#### Assignment
Below are records with pictures; copy word for word only the lines between the line with "Task: Open the START/GBP pair link" and the line with "You are a computer-use", inclusive, and drop the pictures.

◆ ◆ ◆ ◆

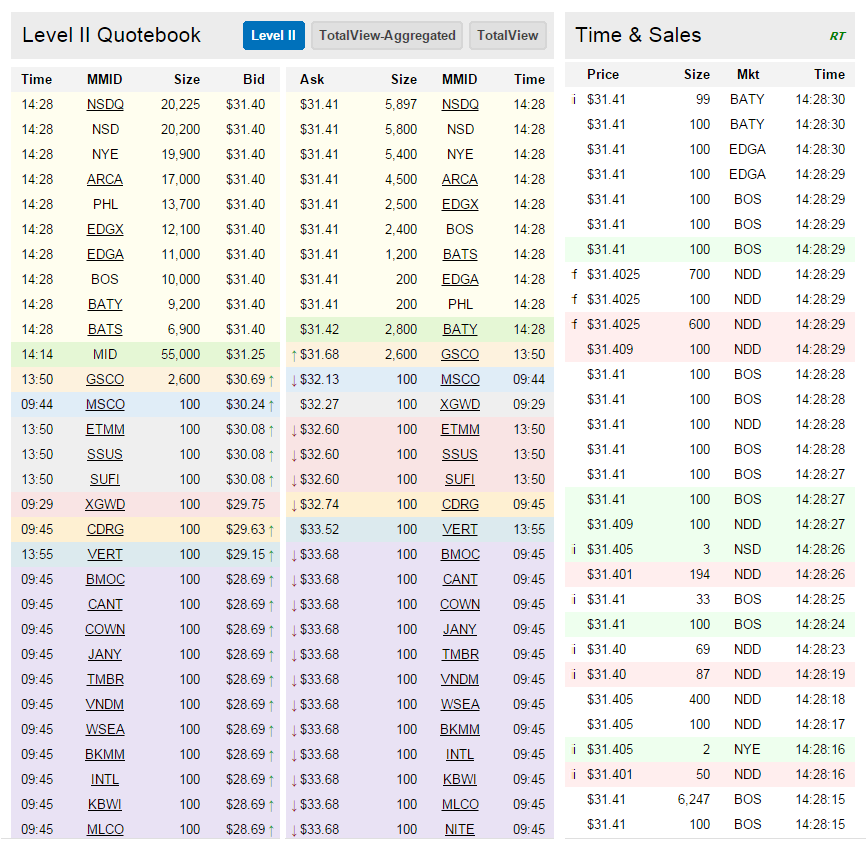Screen dimensions: 866x850
Task: Click the up arrow beside GSCO's $30.69 bid
Action: (x=271, y=379)
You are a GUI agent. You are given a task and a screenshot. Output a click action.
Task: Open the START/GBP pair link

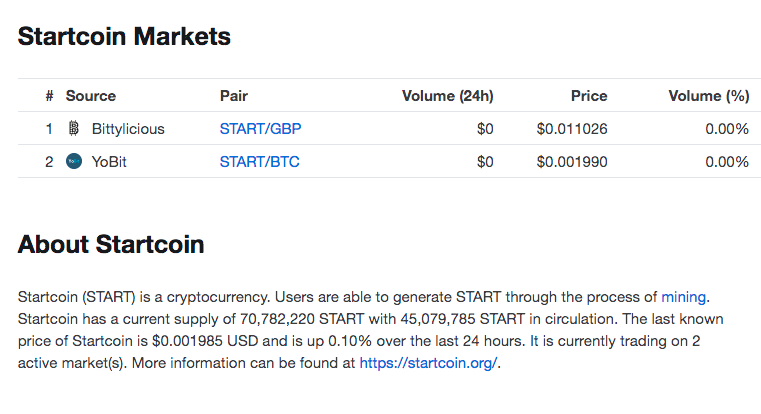[x=260, y=129]
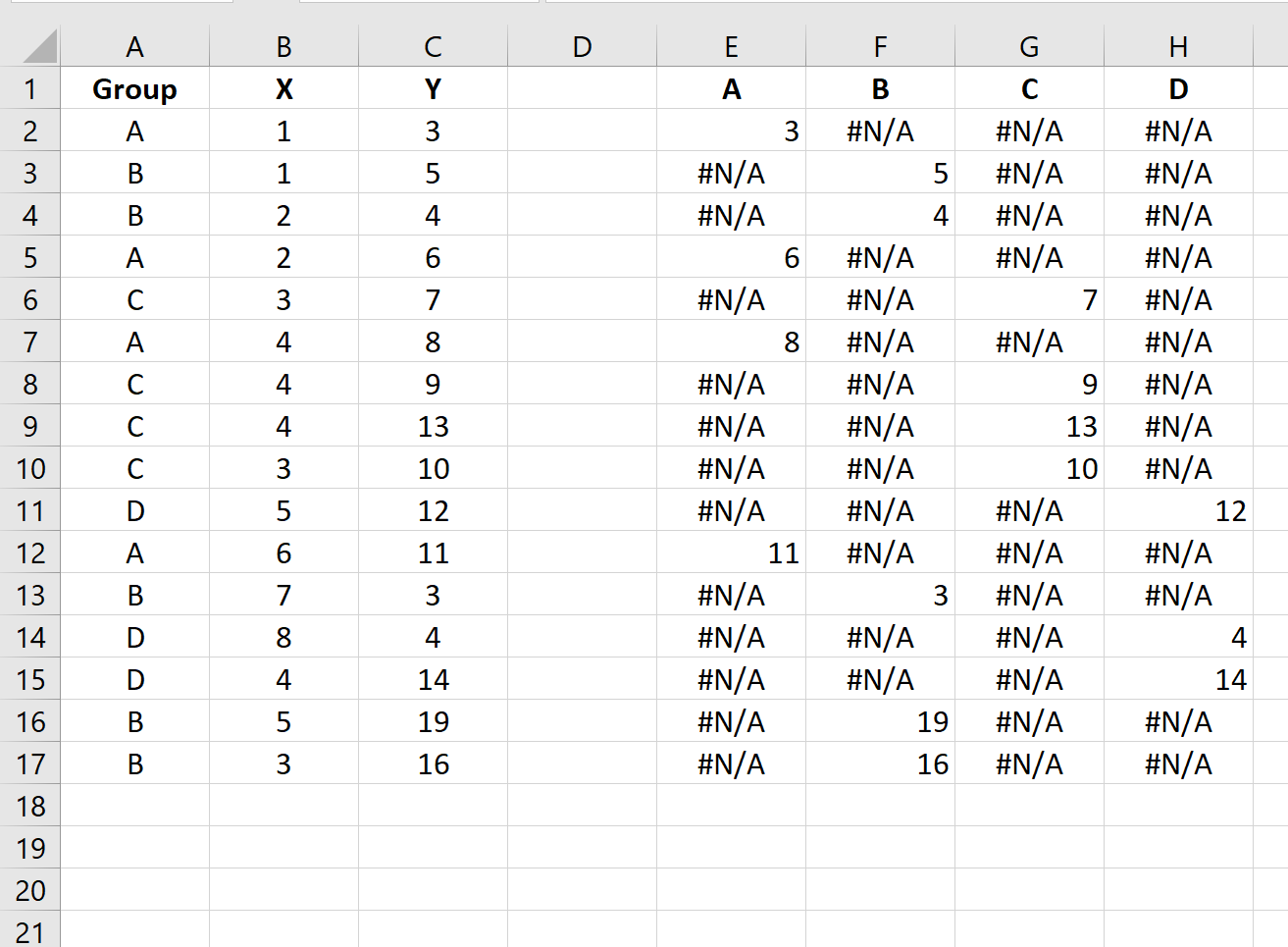Click bold D header in column H

1178,88
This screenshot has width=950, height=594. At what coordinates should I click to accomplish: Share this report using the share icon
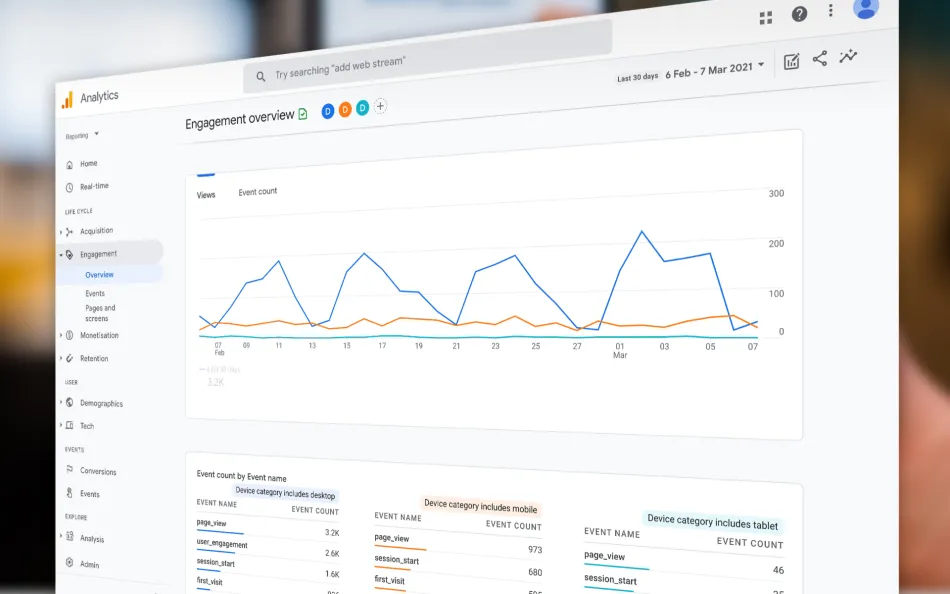coord(820,58)
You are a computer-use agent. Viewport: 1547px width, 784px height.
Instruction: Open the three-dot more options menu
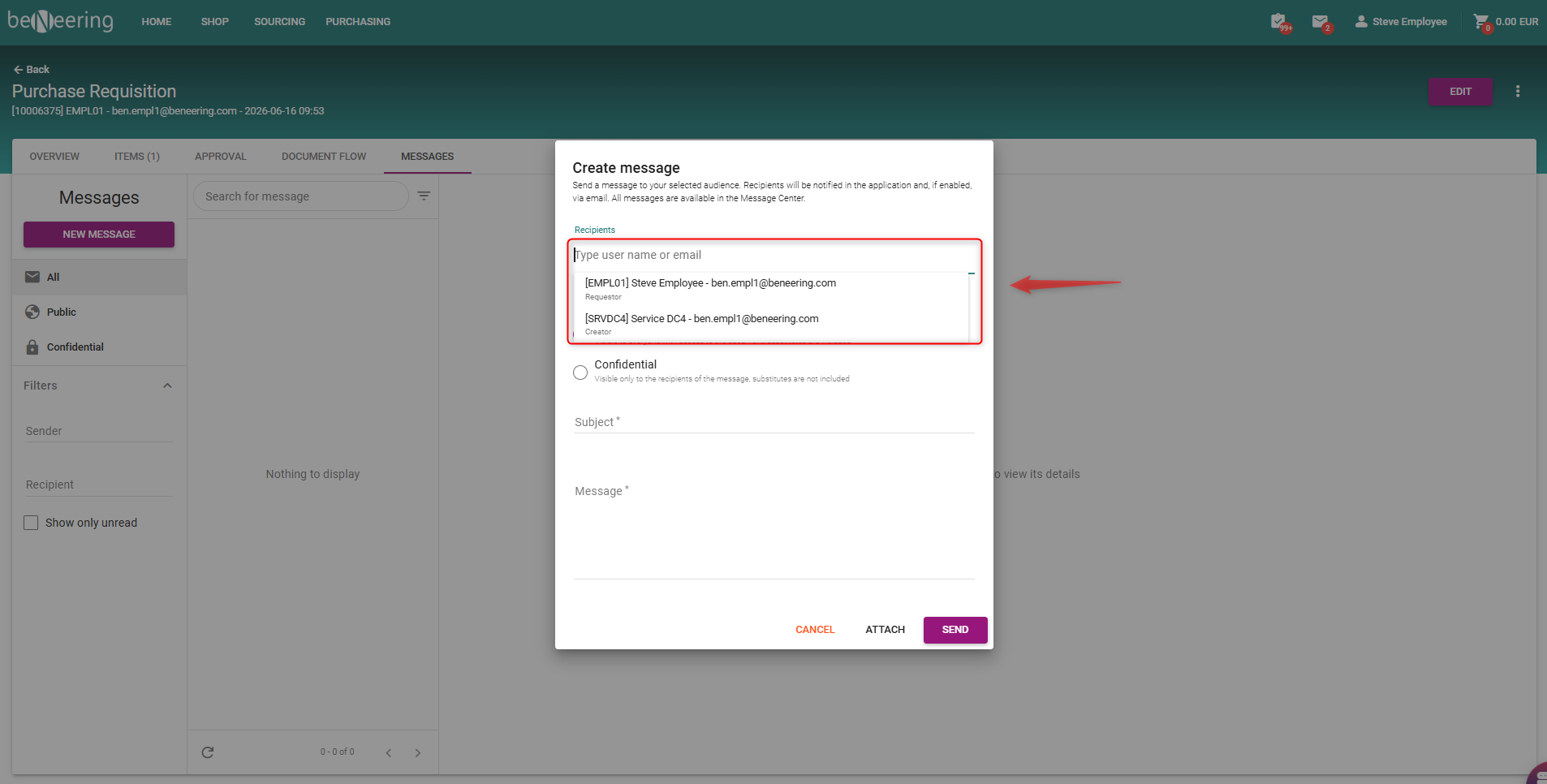coord(1518,92)
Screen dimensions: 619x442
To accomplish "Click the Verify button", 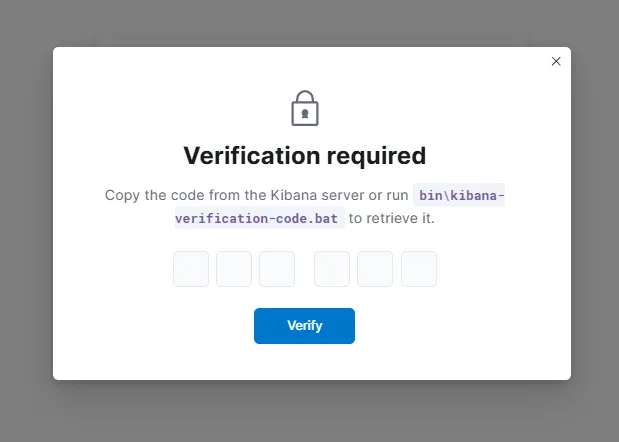I will tap(304, 326).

◆ ◆ ◆ ◆

#### Final answer
Task: Open the START/GBP pair link

[x=260, y=129]
Click bold D header in column H

1178,88
This screenshot has width=950, height=594. At what coordinates should I click to accomplish: Share this report using the share icon
coord(820,58)
You are a computer-use agent. Viewport: 1547px width, 784px height.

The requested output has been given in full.